I just finished the series on the Nazi captivity of Leopold III and his family:

http://crossoflaeken.blogspot.com/2012/03/royal-family-in-captivity-part-iv.html

After their imprisonment had dragged on for nine months, Elisabeth's son, daughter-in-law and grandchildren finally left the frightening fortress of Hirschstein at the beginning of March, 1945. Yet it was only to begin a new, sinister chapter in their captivity. En route to Strobl, Austria, the royal family reached Munich just in time for a terrible bombardment. While the population fled to shelters, the prisoners were forbidden from following suit. Colonel Lürker, the King's S.S. gaoler, even locked the royal family in a car under a bridge, before absconding with the rest of the German guards. Terrified by the inferno, the children burst into tears. After the danger had passed, leaving Munich in ruins, a furious Leopold would confront Lürker upon his return.

By a strange twist of fate, the convoy also spent time at the nearby Braunhaus, a property of Hitler, where some prominent Nazis had been invited to a banquet. The bombardment of Munich, however, had prevented their arrival. The repast fell instead to the King's gaolers. Meanwhile, the royal prisoners seized the opportunity to bathe comfortably for the first time in months. They also enjoyed a few leftovers from the banquet. After so much hunger, butter seemed an untold luxury and delight. As a memento of this bizarre evening, Princess Lilian mischievously managed to purloin a napkin marked A.H. Decades later, she humorously confided to the journalists Marcel Jullian and Claude Désiré that this was the only theft of her life...

The morning after this brief respite from misery, the journey to Strobl resumed its weary pace, traveling towards Salzburg, amidst bitterly cold weather. The royal family spent hours shivering in a tunnel during another bombardment. It was nearly midnight by the time the convoy finally reached the small village of Strobl, in the heart of the Salzkammergut. A wooden chalet, isolated from the rest of the local population, and surrounded with barbed wire fences, awaited the hostages. As at Hirschstein, they would live at close quarters, under cruel and humiliating conditions. Their diet remained poor, although it was fortunately supplemented by the dandelions growing plentifully in the garden. The prisoners' treatment, moreover, became harsher as the months passed, as their routine walks in the garden, initially allowed three times a week, were eventually forbidden.
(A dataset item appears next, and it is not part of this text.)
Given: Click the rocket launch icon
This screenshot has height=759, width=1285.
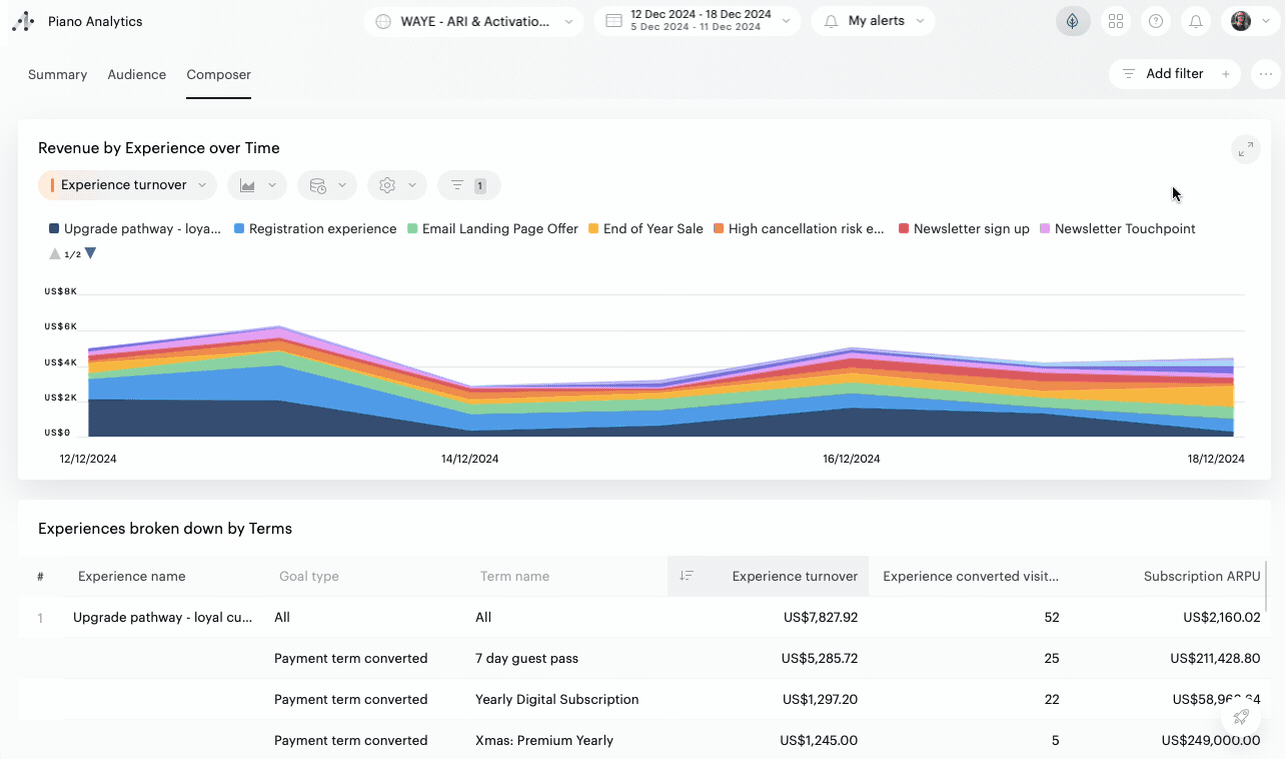Looking at the screenshot, I should 1241,717.
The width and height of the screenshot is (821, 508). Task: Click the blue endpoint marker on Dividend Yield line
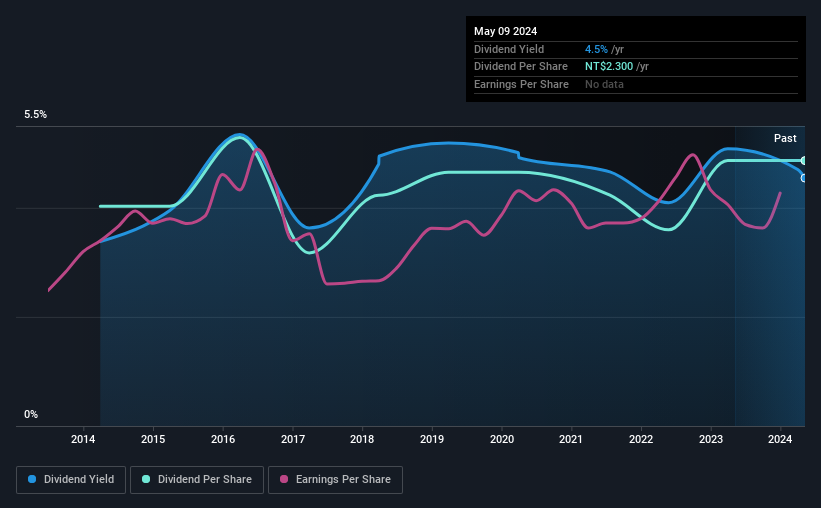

As described by Roger Keyes in Échec au Roi, the Vicomte du Parc, governor of Prince Baudouin, when asked years later about the period at Strobl, could find no words to describe the horror of these final months in captivity. As the Allied armies approached Strobl, the prisoners feared that they would be massacred by their gaolers, as a desperate, fanatical act of vengeance. The tragic fate of the Romanovs haunted the Saxe-Coburgs... Indeed, at the beginning of May, shortly before their liberation by American troops under the command of General Alexander Patch, an S.S. officer gave Princess Lilian a box of blue pills, claiming that they were vitamin supplements, and advising her to distribute them to the whole family. Duly suspicious, she did not do so. The pills were later tested by the Americans and found to contain cyanide. How often had Providence saved King Leopold and his loved ones!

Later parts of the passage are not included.